### Given records:
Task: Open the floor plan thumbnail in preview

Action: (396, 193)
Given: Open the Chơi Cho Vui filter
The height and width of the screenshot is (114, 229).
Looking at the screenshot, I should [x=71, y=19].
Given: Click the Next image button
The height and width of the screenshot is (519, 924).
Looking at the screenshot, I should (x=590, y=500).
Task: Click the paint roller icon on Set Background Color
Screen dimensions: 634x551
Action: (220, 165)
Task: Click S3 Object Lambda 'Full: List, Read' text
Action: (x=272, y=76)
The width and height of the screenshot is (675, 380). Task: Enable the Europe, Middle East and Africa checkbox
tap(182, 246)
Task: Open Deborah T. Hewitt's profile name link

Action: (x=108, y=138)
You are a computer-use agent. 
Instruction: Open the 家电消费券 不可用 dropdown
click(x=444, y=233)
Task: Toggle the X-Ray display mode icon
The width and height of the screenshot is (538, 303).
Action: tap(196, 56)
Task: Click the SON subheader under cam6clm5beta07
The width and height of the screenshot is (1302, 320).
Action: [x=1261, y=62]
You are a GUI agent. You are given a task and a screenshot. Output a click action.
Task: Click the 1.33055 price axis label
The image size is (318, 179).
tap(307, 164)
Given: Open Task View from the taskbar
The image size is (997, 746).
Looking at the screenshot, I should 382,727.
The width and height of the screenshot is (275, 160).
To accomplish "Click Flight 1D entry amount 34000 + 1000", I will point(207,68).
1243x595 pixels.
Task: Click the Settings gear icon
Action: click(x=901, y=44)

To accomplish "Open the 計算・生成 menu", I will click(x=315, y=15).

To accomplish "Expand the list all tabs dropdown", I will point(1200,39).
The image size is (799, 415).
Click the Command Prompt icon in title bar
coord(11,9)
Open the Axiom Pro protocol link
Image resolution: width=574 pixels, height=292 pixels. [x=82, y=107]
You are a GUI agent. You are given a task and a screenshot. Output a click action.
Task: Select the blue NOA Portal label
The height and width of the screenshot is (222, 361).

### Activity:
The lines from the one containing "Task: Select the blue NOA Portal label" through the final line of the listing above are to be repeated exactly, and nothing else is to be printed.

### Exercise response:
Task: Select the blue NOA Portal label
The height and width of the screenshot is (222, 361).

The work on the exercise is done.